WHAT IS BEING ASKED: Return an exact copy of the lines from the one holding "The height and" to the end of the data, including both the starting and final lines. Leave the pictures out.

━━━━━━━━━━━━━━━━

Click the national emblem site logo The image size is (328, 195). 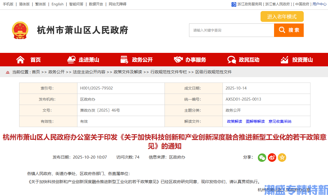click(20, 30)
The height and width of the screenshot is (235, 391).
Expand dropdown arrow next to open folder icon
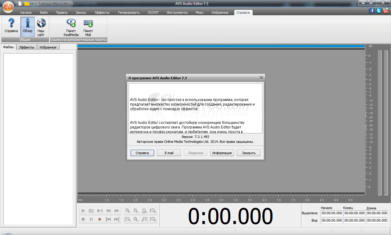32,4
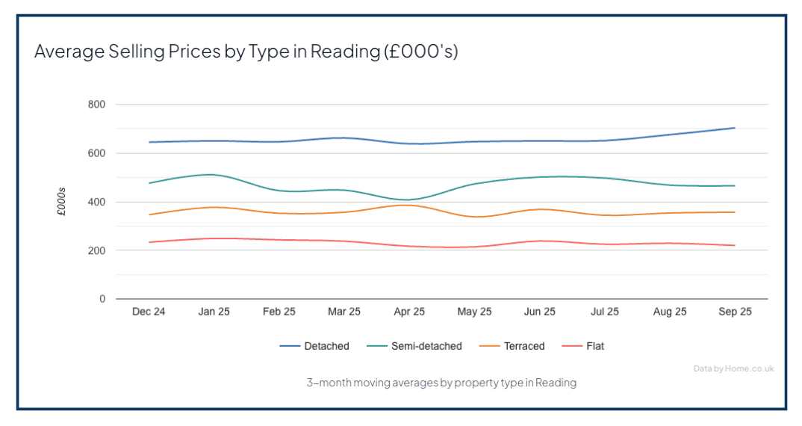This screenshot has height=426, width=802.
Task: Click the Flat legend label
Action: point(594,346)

━━━━━━━━━━━━━━━━

THE ANSWER:
The height and width of the screenshot is (235, 391).
Expand dropdown arrow next to open folder icon
32,4
This screenshot has height=426, width=802.
Task: Click the Flat legend label
Action: point(594,346)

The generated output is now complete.